For the interpretation of PS-exposing RBC and RMP levels, looking at individual profile changes could be additionally helpful because each patient has different starting levels. In this study, there was no correlation between these two parameters and RBC counts. Therefore, the kinetic levels of RMPs and RBCs expressing PS cannot solely be explained by the different RBC counts. In addition, BMT patients also require platelet transfusion which implies that platelets are consumed in the coagulation activation resulting from endothelial cell damage [28], but platelet activation status has not been reported yet. In the present study, we demonstrated lower frequencies of platelets bearing P-selectin and tissue factor in patients after BMT. Regarding their role in the hypercoagulable state, we recently reported the prothrombotic potential of MPs on promoting platelet aggregation and neutrophil-platelet formation [29], which support the contention of further platelet activation by MPs. Furthermore, we have ruled out the possibility that different pre-conditioning regimens might have impacted on our determined parameters, since no significant differences were found among BMT patients who received various conditioning regimens. This is in line with other reports in which there is no significant effect of pre-conditioning regimens on coagulation profiles nor on MP amounts [30, 31].

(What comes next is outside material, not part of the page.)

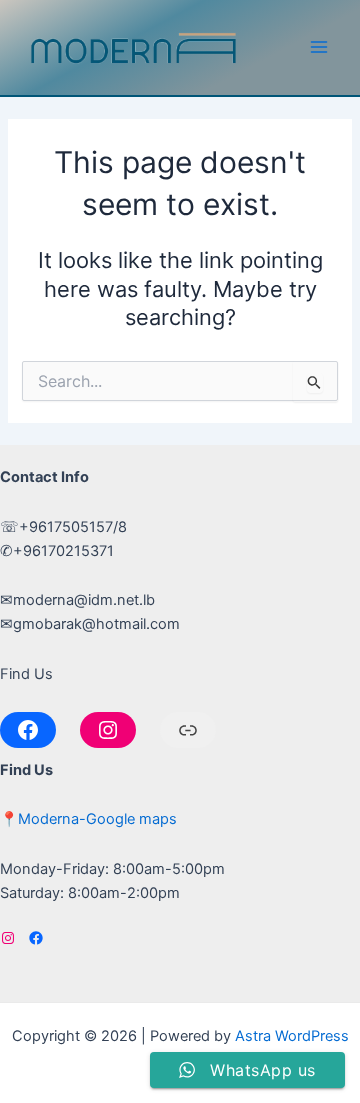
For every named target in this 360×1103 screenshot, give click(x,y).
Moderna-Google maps (97, 819)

In summary, our present data show that BMT effectively decreases the concentrations of procoagulant circulating PS-exposing RBCs, their MPs, and procoagulant platelets compared to treatment with usual blood transfusion. Detection of MPs with other origins could be useful, supplementing the RMPs, broadening the potential diagnostic biomarkers for BMT.